I've been wondering about the New York Police Department's plans to "monitor" mobile phone calls in "high-risk" areas; at least some New Yorkers offer mildly-enthusiastic endorsement of the idea.
Of course this is a tremendous invasion of privacy; once the door opens, you can expect the police to push this precedent to monitor calls in "high-drug-use" locations, near "vulnerable children," and so on and so forth — it's a process as inevitable as gravity. I am certain that open-source phones (such as the Google Android) will include encryption in the very near future if this initiative goes through. But more fundamentally, I find it hard to believe that it would be effective — I really have to wonder whether terrorists use mobile phones speak "in the clear."
Regardless, I wonder most of all about the technology. What will the NYPD monitor? Will they monitor to see if anyone is calling known terrorists? Will they do traffic analysis — look for patterns that indicate terrorist activity? (I find it hard to believe that enough is known about these patterns, assuming they exist in the first place.) Or will they attempt to use speech technology?
If the NYPD does attempt to use speech technology, will they succeed?
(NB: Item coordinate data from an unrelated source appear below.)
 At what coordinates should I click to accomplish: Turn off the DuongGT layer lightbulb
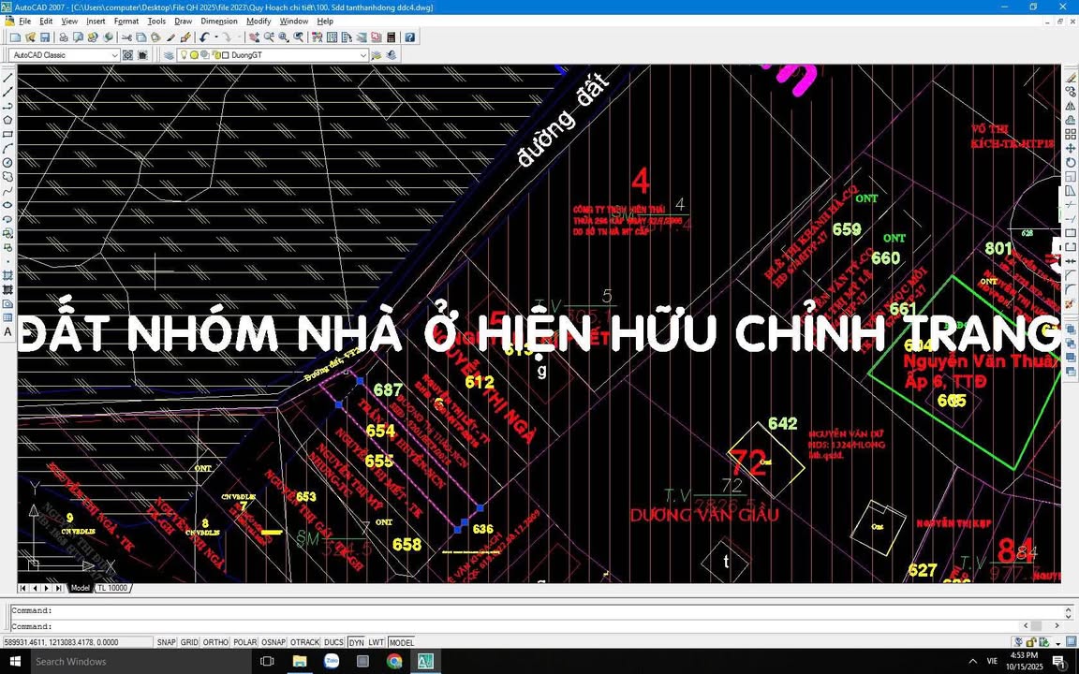[183, 54]
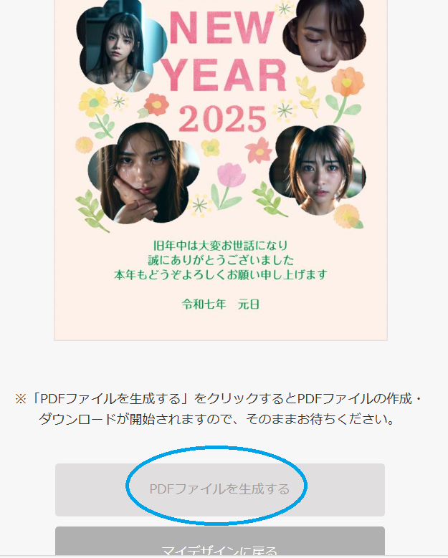Click the pink YEAR heading text
Image resolution: width=448 pixels, height=558 pixels.
[224, 75]
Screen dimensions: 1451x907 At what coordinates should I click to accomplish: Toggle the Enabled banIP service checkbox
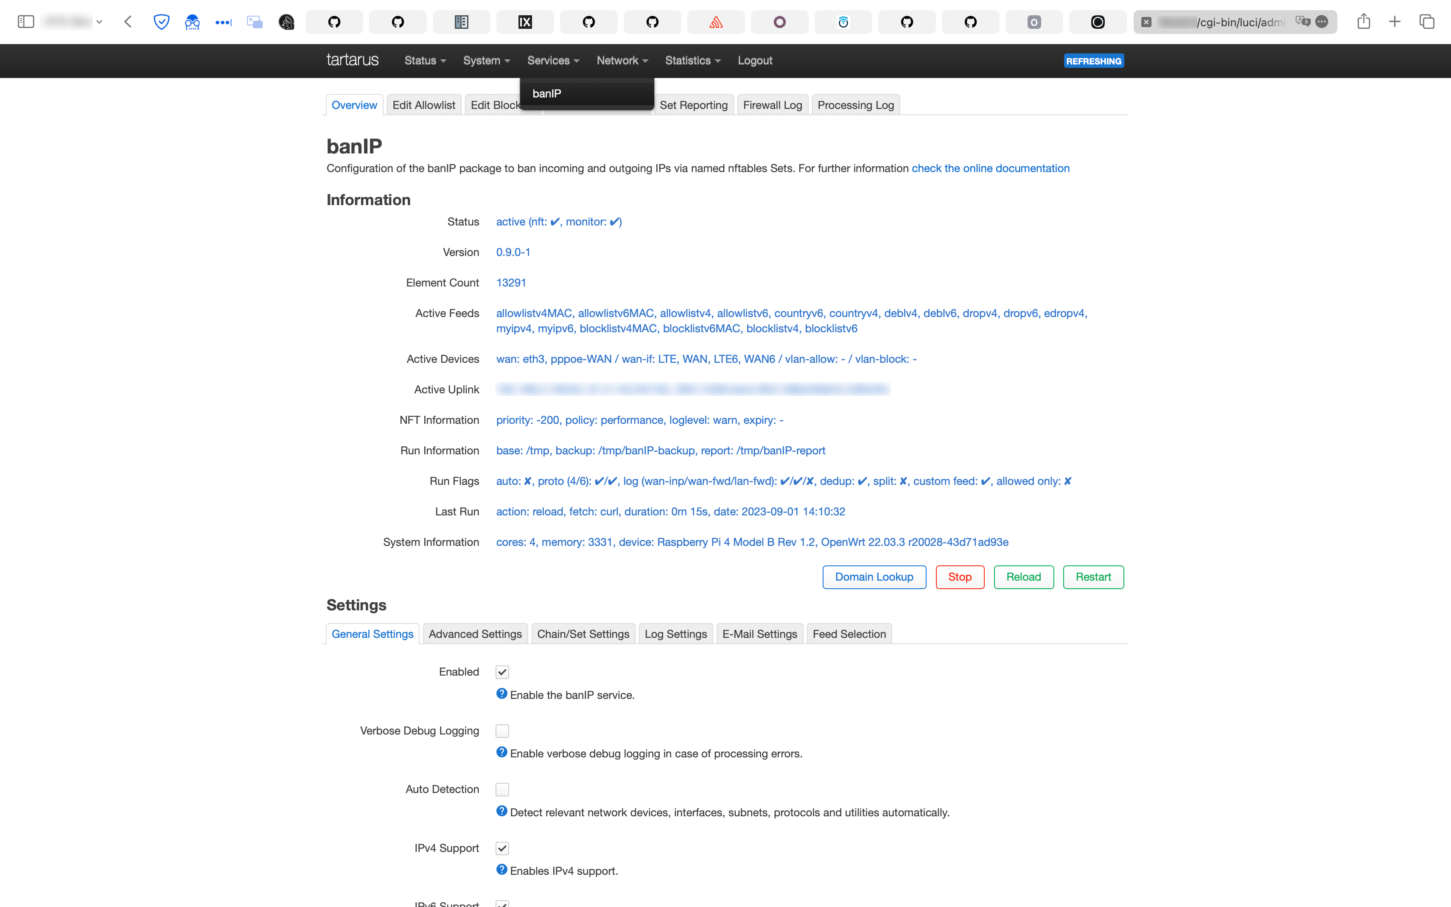[x=502, y=672]
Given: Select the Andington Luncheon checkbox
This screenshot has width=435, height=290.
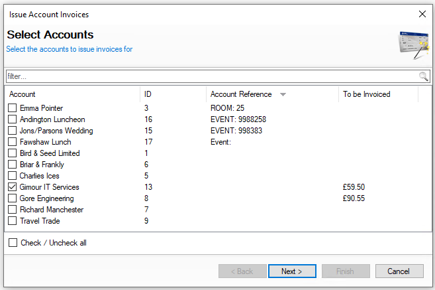Looking at the screenshot, I should click(13, 119).
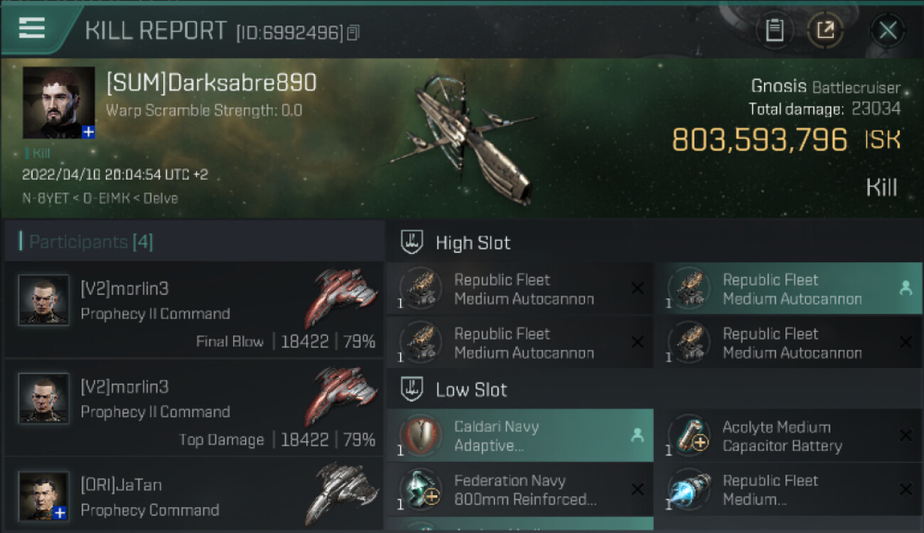
Task: Toggle the Caldari Navy Adaptive row
Action: click(x=520, y=436)
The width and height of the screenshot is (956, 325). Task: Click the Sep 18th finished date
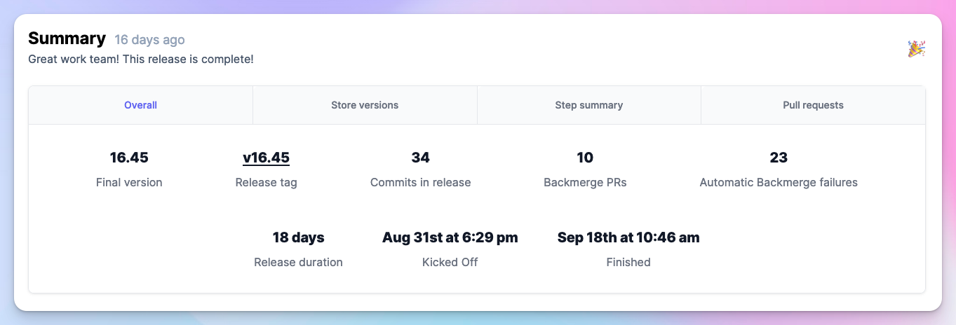point(628,237)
I am skeptical: mobile calls with inherent poor quality; lots of noise in the background; many accents; rapid speech; a huge amount of speech which leads directly to a huge number of false positives. On the other hand, national intelligence agencies around the world have programs in place to solve these speech technology problems, and perhaps these agencies will share some of solutions with local police forces.
Will New Yorkers stand for this invasion of privacy? Of course; they have already surrendered their right to privacy of their persons, as the NYPD can and does search anyone on the subway for no reason at all. Citizens will be offered the choice of further invasion of privacy vs. the "choice" of not being able to commute to work — no real choice at all.